The country column includes short country names for a slightly expanded version of the countries and territories with an ISO 3166-1 code.²

Format differences between the raw data and database version

By default when importing data, and always in the database, column names are normalized by converting to lower case and replacing white space with underscore, e.g. “Event ID” becomes “event_id”.

In regard to column data types, the “event_date” column on import is converted to an R Date class vector. SQLite does not have a date data type. There is some limited support for dates in standard character format, e.g. YYYY-MM-DD, but the event dates are instead stored as integers with format YYYYMMDD in the database since the associated index is faster.

Some example queries

The next section below gives a more thorough overview of the ICEWS data; here are some simple example transformations of the data, with several alternative ways to do each.

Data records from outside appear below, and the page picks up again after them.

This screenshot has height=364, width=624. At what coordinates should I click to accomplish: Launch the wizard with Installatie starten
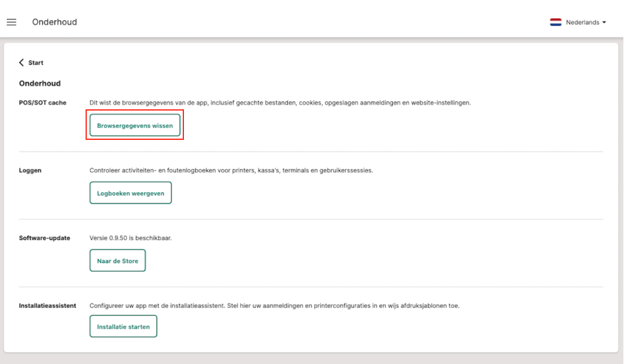pos(123,326)
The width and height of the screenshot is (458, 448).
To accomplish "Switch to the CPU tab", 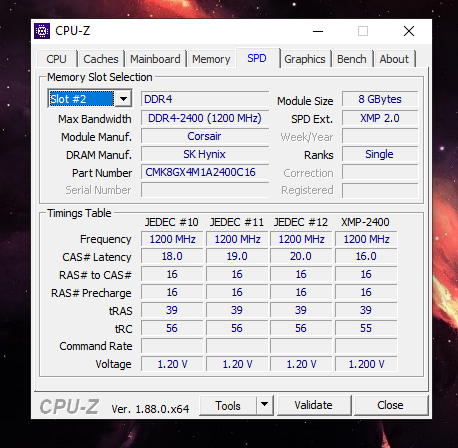I will click(56, 59).
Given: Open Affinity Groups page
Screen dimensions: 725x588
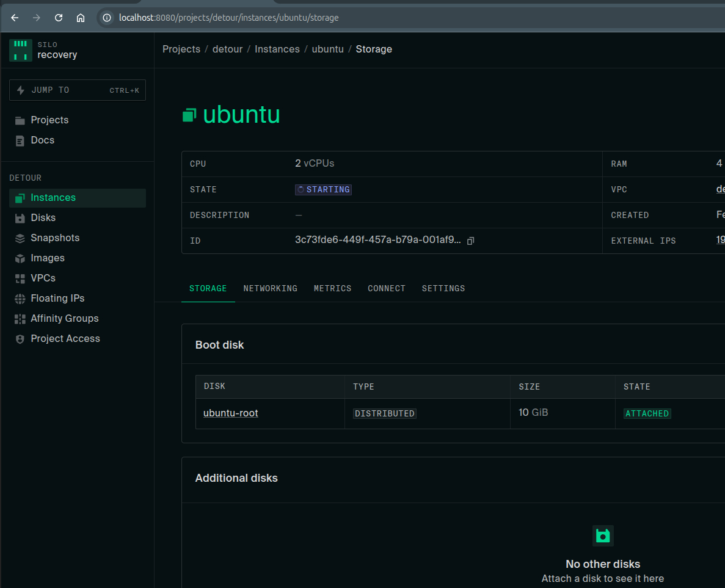Looking at the screenshot, I should pos(64,319).
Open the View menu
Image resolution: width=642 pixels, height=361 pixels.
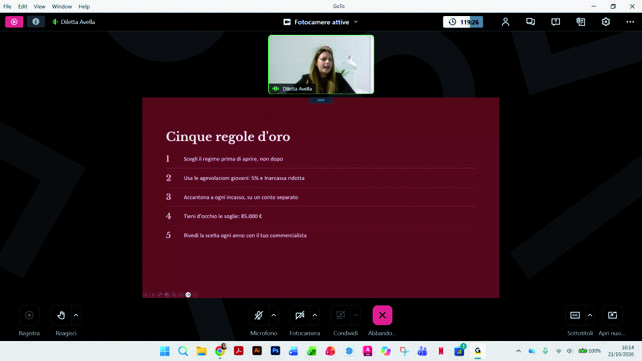pos(39,7)
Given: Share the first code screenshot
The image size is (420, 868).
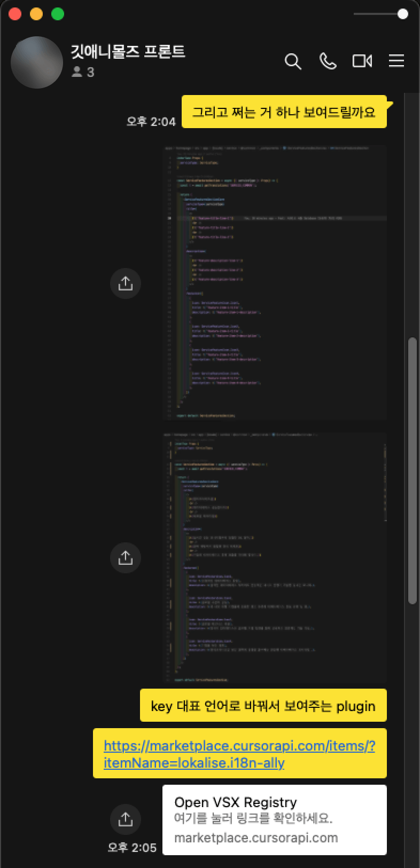Looking at the screenshot, I should tap(125, 283).
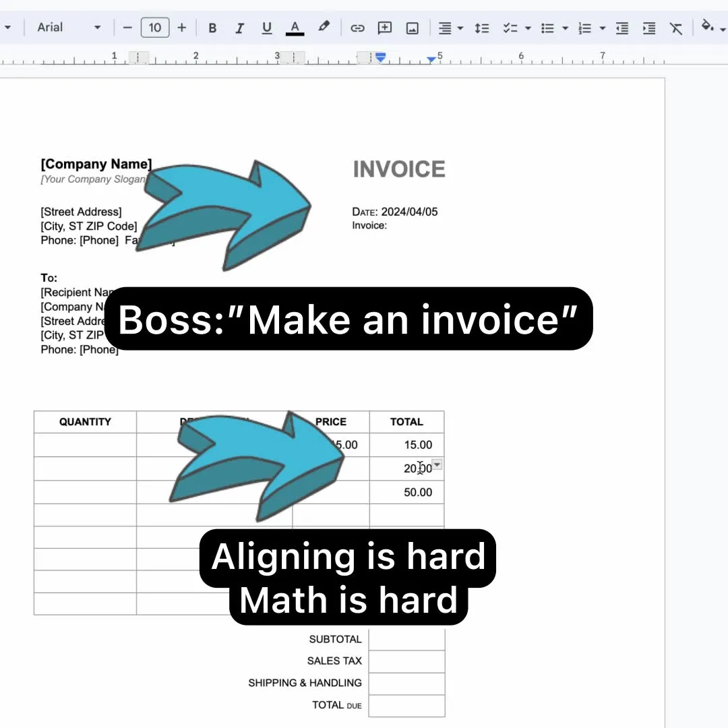Click the paint bucket background color icon
The image size is (728, 728).
tap(707, 26)
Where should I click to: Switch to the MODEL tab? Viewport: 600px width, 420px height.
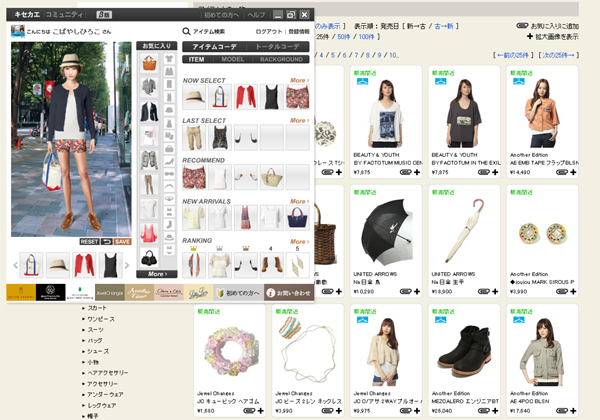[232, 60]
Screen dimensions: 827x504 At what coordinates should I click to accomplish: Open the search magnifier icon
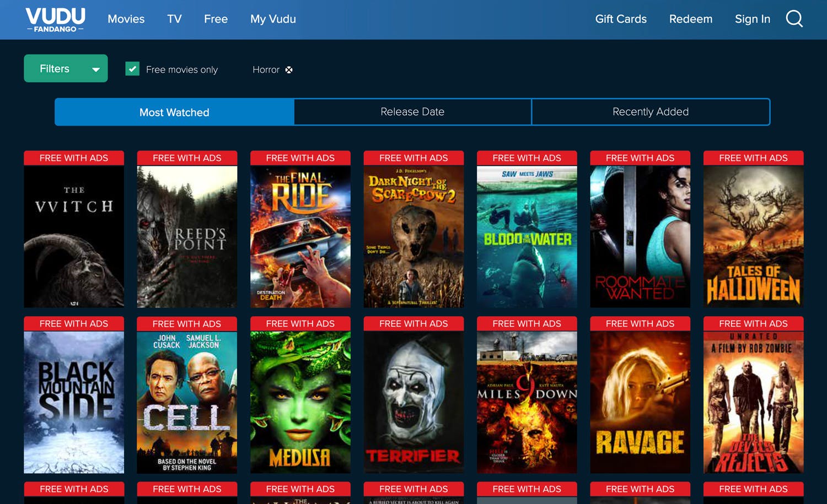[794, 18]
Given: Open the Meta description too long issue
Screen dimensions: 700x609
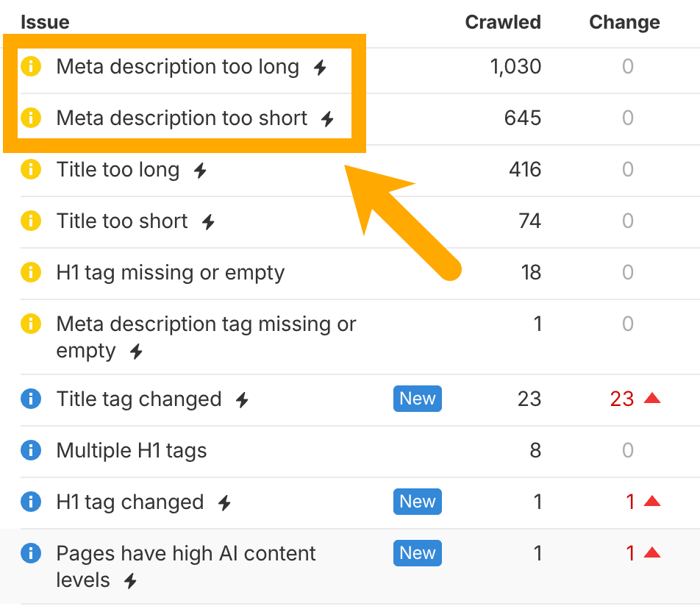Looking at the screenshot, I should [x=177, y=67].
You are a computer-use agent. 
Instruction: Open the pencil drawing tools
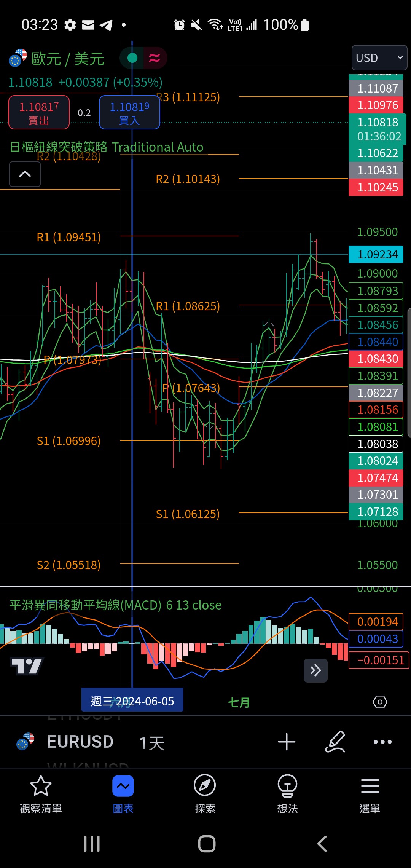[x=335, y=742]
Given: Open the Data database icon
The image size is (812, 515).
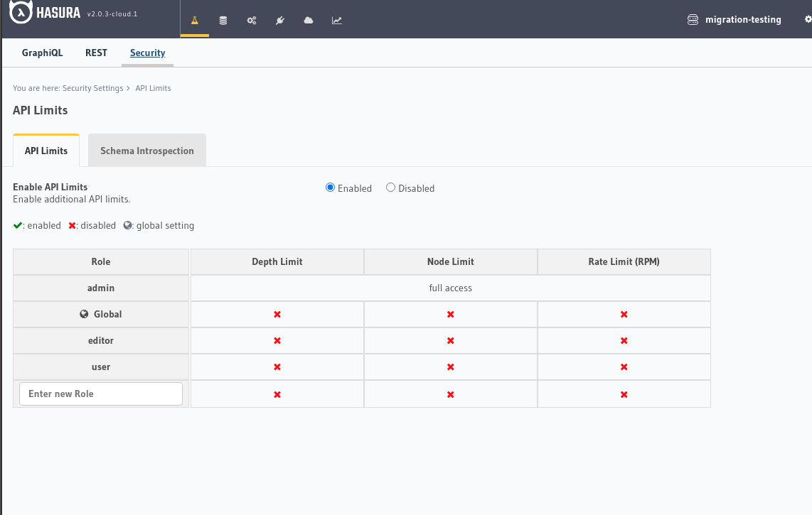Looking at the screenshot, I should (x=223, y=21).
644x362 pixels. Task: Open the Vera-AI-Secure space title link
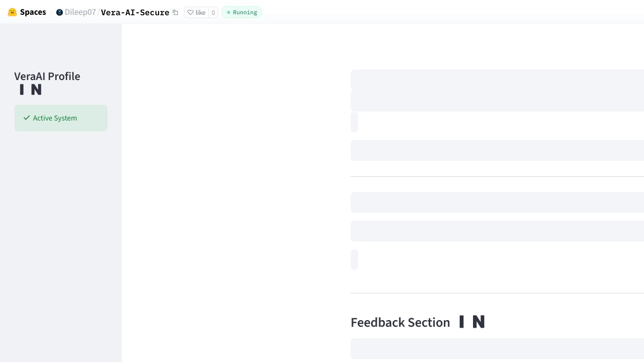coord(135,12)
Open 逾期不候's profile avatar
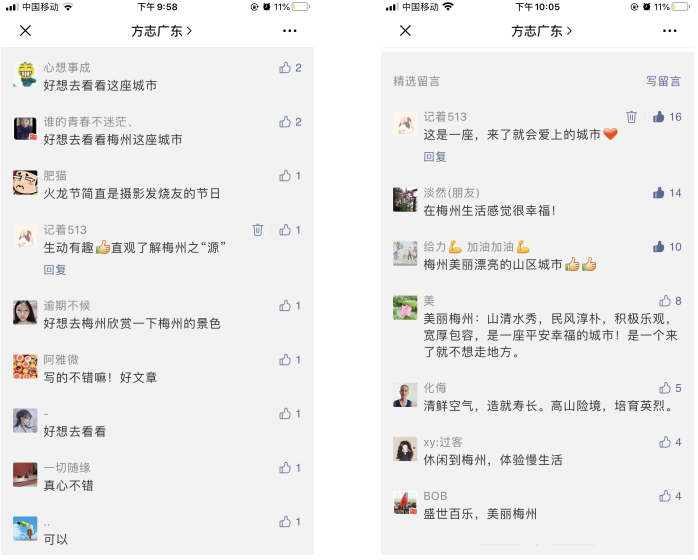Screen dimensions: 698x560 click(25, 312)
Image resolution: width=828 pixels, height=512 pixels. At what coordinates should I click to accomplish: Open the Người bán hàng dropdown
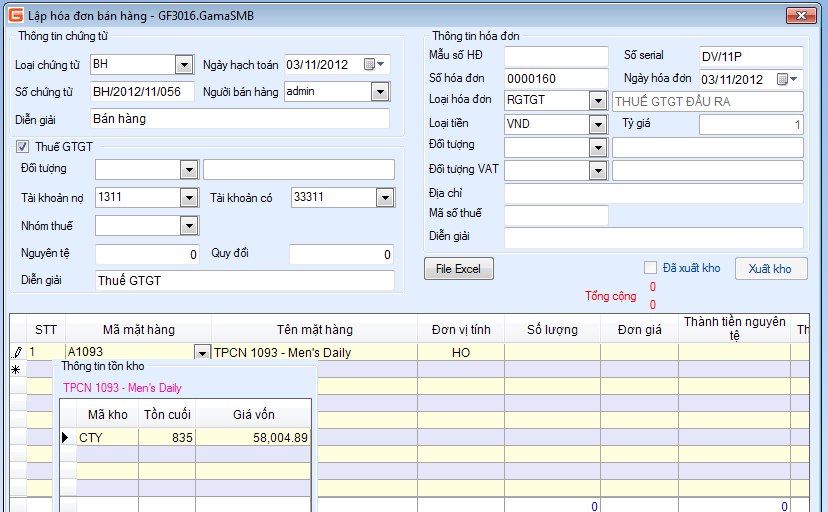pos(379,92)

First, the total number of events per year, with three different methods giving equivalent results:

# SQL
events1 <- query_icews("SELECT year, count(*) as events
                        FROM events 
                        GROUP BY year;")

# dplyr
events2 <- tbl(connect(), "events") %>%
  group_by(year) %>%
  summarize(events = n()) %>%
  collect()

# read-in memory then dplyr
events3 <- read_icews() %>%
  group_by(year) %>%
  summarize(events = n())

# plot the country series
ggplot(events1, aes(x = year, y = events)) +
  geom_line() +
  theme_minimal()

Next we will do country-year totals, using the ICEWS country column.

# SQL
events1 <- query_icews("SELECT country, year, count(*) as events
                        FROM events 
                        GROUP BY year, country;")

# dplyr
events2 <- tbl(connect(), "events") %>%
  group_by(year, country) %>%
  summarize(events = n()) %>%
  collect()

# read-in memory then dplyr
events3 <- read_icews() %>%
  group_by(year, country) %>%
  summarize(events = n())

# plot the country series
ggplot(events1, aes(x = year, y = events, group = country)) +
  geom_line() +
  theme_minimal()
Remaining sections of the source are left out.